Juan Pablo Mbela

Personal information
- Full name: Juan Pablo Mbela Roku
- Date of birth: 5 August 1982 (age 42)
- Place of birth: Malabo, Equatorial Guinea
- Height: 1.75 m (5 ft 9 in)
- Position(s): Striker, left winger

Youth career
- 1998–2000: Strasbourg

Senior career*
- Years: Team / Apps / (Gls)
- 2000–2005: ASM Vénissieux
- 2005–2006: SR Colmar
- 2006–2007: Gap HAFC
- 2007–2008: Rhône-Crussol
- 2009: Saint-Priest
- 2010: Ain Sud
- 2010–2011: Le Puy Foot
- 2011: Saint-Priest
- 2012: CO Saint-Pierre

International career
- 2008–2010: Equatorial Guinea / 4 / (0)
- 2011: Equatorial Guinea B / 2 / (0)

= Juan Pablo Mbela =

Equatoguinean footballer

Juan Pablo Mbela Roku (born 5 August 1982) is an Equatoguinean former professional football who played as a striker.

==Club career==
Mbela was born in Malabo, Equatorial Guinea. He was formed as footballer at RC Strasbourg. Between 2000 and 2008, he played for French lower-league clubs: ASM Vénissieux, SR Colmar, Gap HAFC and Rhône-Crussol.

In January 2009, Mbela tried in the Italian Third Division side Crotone, but returned to France the following month.

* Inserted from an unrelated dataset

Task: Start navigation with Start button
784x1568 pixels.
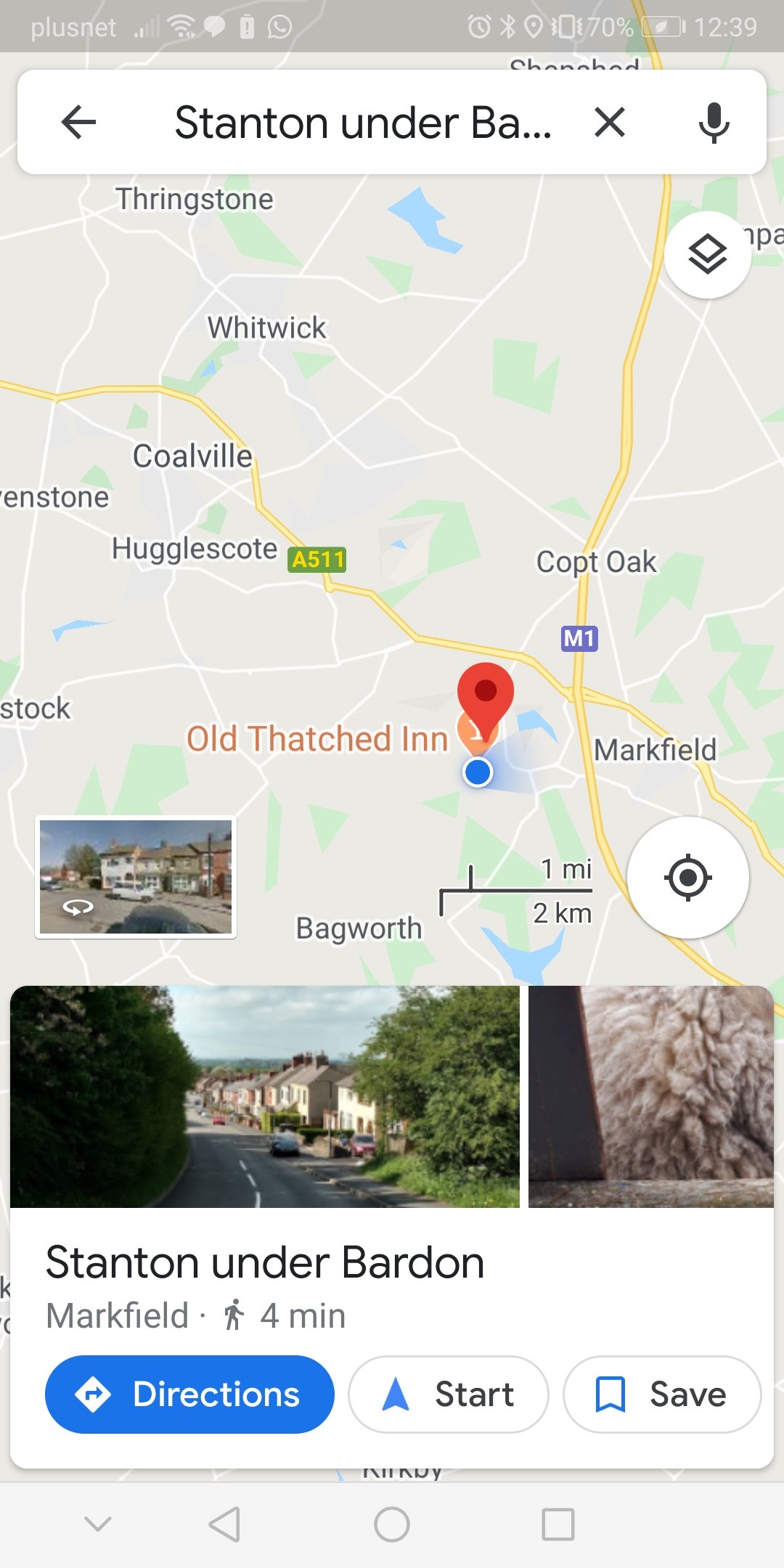Action: (x=449, y=1395)
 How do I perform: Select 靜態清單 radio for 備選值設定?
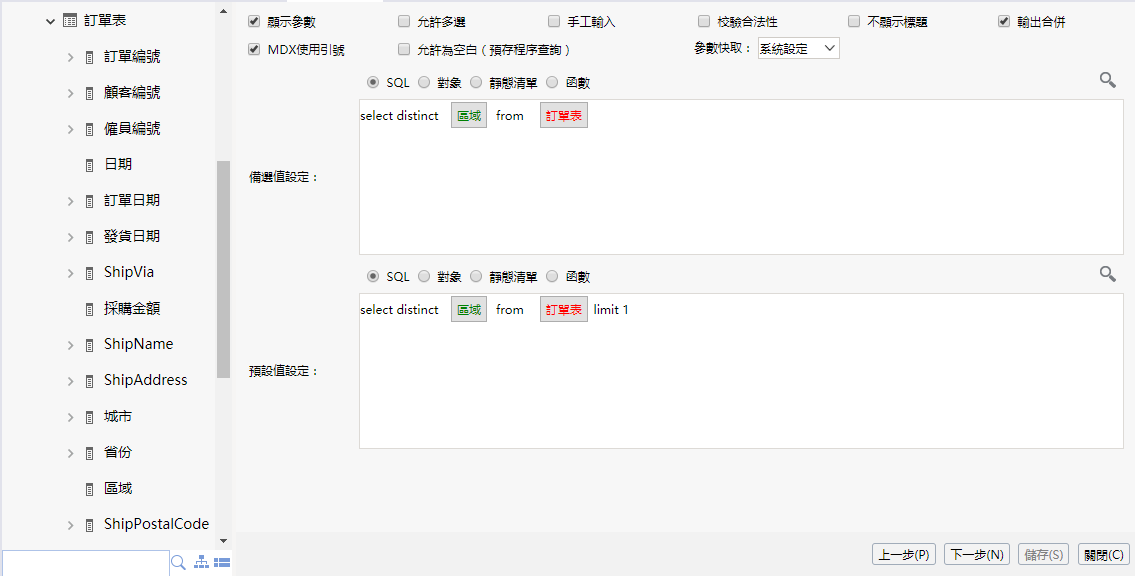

In 2012 he played for CO Saint-Pierre in the second division of Réunion.

==International career==
Discovered and called by Vicente Engonga, Mbela played for Equatorial Guinea national team in two World Cup 2010 Qualifying matches, against Sierra Leone (in Freetown, Sierra Leone) and South Africa (in Malabo). In 2009 he also featured in a friendly match against Ivory Coast and in August 2010 against Morocco.